Still, it beat anything in my pack, or that has been in my pack, or that will be in my pack in the foreseeable future. The breakfast menu was still in play when I got there, so I ordered a couple sausage and egg sandwiches. They handed me my receipt with the order number on it, which I immediately crumpled and threw in the trash. I am so, so bad at town sometimes. My reflex to throw the receipt away is grounded in solid hiking instincts -- fieldstrip everything, and never pass a garbage can without emptying your pockets.
But now I had to get back in line, and once up at the front, explain to the counter staff that, no, I wasn't placing another order, it's just that I threw away my receipt, so could they keep an eye out for my order of two sandos?
"You ordered two sandos?" asked the woman behind the counter.
"Yeah, like ten minutes ago. Not trying to rush you! I just feel stupid that I tossed the receipt. I don;t know what my number is."
"Let me check that order for you," she said. She poked her head into the back, had a chat with the chef, and came back out.
"Really sorry, seems like we lost your ticket lost in the shuffle. What was your number?"
"I lost my receipt."
"Oh, right. Well, I ordered you another one." I stepped back to salivate by the condiments.
The next hiker up ordered a soft-serve ice cream, and only remembered upon seeing the cone that he wanted a chocolate and vanilla twist. The counter staff (and I mean they were saints in there, dealing with idiots like us) gave me the mistake vanilla cone, much to my delight.
Then right away my order came up, with a ticket. The chef had it the whole time.
Then my rush-job replacement order came up, the extra one the counter staff had made him make.
So I walked out with four sandwiches and a rapidly melting cone of soft serve, making me the richest person on the plant, thank you very much.
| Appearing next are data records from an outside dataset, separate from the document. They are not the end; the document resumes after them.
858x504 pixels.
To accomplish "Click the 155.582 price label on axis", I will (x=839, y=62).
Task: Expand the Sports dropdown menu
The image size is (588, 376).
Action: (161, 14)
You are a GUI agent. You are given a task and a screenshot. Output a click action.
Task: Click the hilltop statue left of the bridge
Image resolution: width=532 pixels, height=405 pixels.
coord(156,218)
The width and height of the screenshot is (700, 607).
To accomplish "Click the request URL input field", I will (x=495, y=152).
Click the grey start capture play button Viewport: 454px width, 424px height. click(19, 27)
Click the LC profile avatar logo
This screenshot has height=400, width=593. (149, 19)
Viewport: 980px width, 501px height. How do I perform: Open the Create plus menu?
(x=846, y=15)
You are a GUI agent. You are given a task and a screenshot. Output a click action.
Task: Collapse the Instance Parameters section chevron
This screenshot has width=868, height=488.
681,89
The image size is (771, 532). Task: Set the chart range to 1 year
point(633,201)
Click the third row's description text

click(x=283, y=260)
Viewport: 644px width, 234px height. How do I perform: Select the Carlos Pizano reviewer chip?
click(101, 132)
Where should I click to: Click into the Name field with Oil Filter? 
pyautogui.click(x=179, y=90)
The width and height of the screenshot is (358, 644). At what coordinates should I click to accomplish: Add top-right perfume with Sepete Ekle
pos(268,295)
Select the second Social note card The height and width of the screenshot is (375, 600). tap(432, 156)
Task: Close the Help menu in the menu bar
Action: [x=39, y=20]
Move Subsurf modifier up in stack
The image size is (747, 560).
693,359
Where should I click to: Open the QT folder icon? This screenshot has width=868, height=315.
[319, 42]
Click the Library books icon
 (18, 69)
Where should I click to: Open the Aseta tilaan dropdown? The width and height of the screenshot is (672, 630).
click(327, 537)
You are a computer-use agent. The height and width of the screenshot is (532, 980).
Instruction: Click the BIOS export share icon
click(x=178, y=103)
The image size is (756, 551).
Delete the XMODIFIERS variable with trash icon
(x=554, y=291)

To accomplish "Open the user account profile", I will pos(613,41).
I ate the sandwiches and half of the ice cream before pawning off the rest of the cone on a JMT hiker. He looked like he was eating it to win a bet with his friends or something.
There's a post office at Tuolomne, so I sent my ice axe and fishing rod home. This lightened up my pack considerably -- I took a quick stroll across the parking lot with my stripped-down kit and was quite please with myself. There is also a pretty great store there, so I decided to buy irresponsible amounts of food. Thus ended my pack's ten-minute Lightweight Period, and ushered in yet another Age of the Lumpy and Ungainly. But it also meant I could hike on past the next road crossing -- Sonora Pass -- and push on to South Lake Tahoe. And I was into that.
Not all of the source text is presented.